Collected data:
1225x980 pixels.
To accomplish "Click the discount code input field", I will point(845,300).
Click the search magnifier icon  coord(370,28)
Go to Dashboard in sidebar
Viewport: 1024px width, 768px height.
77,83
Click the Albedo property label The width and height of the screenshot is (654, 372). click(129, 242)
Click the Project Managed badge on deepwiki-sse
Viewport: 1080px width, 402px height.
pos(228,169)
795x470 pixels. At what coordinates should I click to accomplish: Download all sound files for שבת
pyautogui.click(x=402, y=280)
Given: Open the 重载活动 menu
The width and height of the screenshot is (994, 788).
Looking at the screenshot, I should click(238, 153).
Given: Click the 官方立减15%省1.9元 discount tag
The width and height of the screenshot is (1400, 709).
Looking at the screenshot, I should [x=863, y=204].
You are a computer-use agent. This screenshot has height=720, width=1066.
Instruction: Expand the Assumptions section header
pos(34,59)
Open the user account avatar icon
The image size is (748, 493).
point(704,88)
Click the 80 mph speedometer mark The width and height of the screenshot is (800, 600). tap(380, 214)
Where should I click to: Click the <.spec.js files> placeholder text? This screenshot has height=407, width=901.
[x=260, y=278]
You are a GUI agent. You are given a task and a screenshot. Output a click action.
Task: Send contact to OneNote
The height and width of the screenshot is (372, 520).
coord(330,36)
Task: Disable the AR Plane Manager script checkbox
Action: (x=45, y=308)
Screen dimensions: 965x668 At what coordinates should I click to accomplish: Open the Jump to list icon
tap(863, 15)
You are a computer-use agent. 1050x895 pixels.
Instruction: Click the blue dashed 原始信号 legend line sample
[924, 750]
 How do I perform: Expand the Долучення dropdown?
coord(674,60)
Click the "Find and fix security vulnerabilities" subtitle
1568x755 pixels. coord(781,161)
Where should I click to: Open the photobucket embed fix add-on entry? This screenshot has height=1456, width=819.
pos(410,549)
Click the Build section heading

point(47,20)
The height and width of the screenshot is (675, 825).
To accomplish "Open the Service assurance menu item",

The task: Find the line with "Instruction: Expand the" in the entries above. Retype it and each line after it, exactly, through the line with "Click the 80", and stop there.

Written response:
Instruction: Expand the Assumptions section header
pos(34,59)
Open the user account avatar icon
The image size is (748, 493).
point(704,88)
Click the 80 mph speedometer mark The width and height of the screenshot is (800, 600). tap(380, 214)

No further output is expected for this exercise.